Рядом с этими гладиаторскими боями «Open сommunication» Владимира Чекасина несет объединяющую функцию, когда, по его словам, при свободном общении могут рождаться новые интересные идеи. Стоящий на ушах джаз Чекасина представляет собой динамичный процесс сотворения произведения искусства — созидательный вывод, получаемый в результате игры чувственных приоритетов.
Юбилей Учителя. Настоящего Учителя никакому ученику никогда не перешагнуть. Можно лишь приблизиться, можно стать вровень. Научить — это не начинить головы фактами, а уверенно указать путь к цели. Если цель — служение искусству и мысли, нужен такой Учитель, как Владимир Борисович Микушевич.

Строки данных
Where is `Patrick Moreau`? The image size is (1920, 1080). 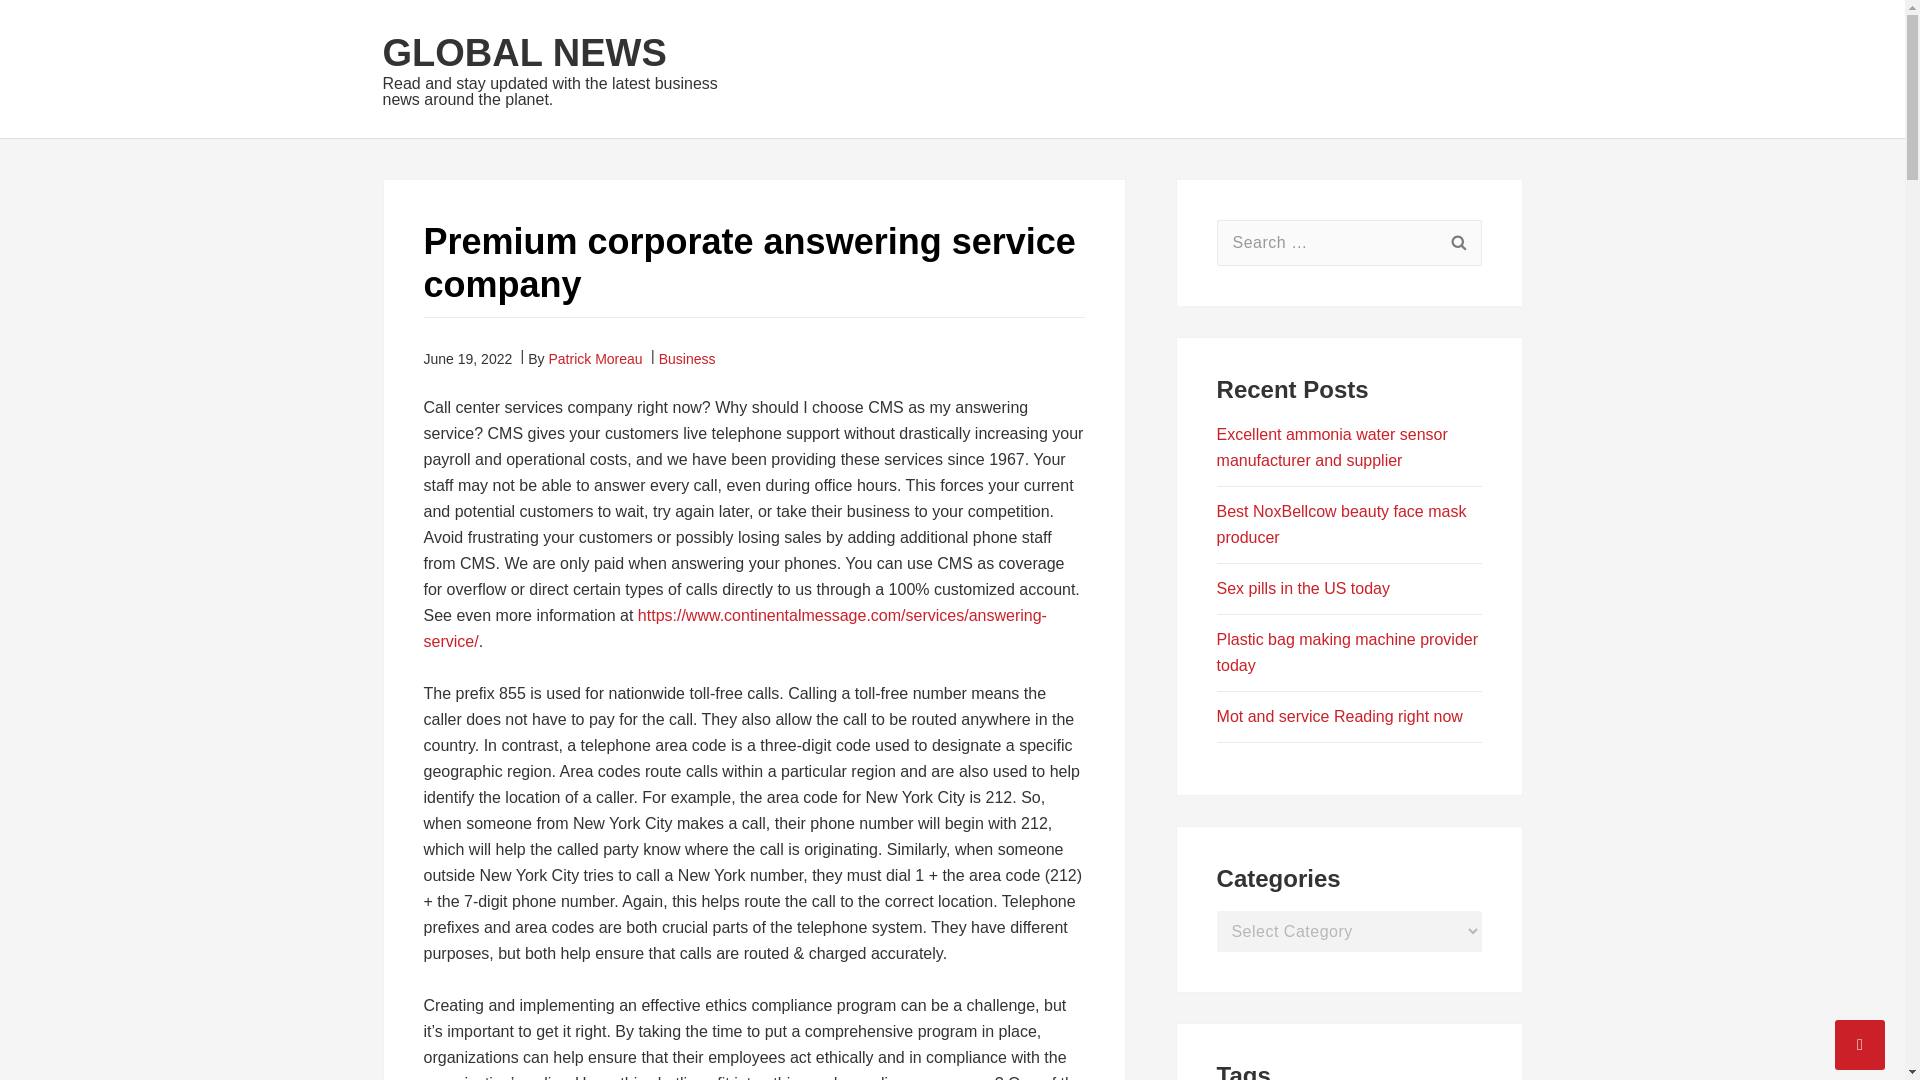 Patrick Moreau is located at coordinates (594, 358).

Цель задания
Ответьте по исходному фрагменту:
(а) При каком условии, по словам Владимира Чекасина, могут рождаться новые интересные идеи?
(б) Что, согласно фрагменту, означает научить?
(в) Какой Учитель нужен, если цель — служение искусству и мысли?

Правильный ответ
(а) При свободном общении.
(б) Не начинить головы фактами, а уверенно указать путь к цели.
(в) Такой, как Владимир Борисович Микушевич.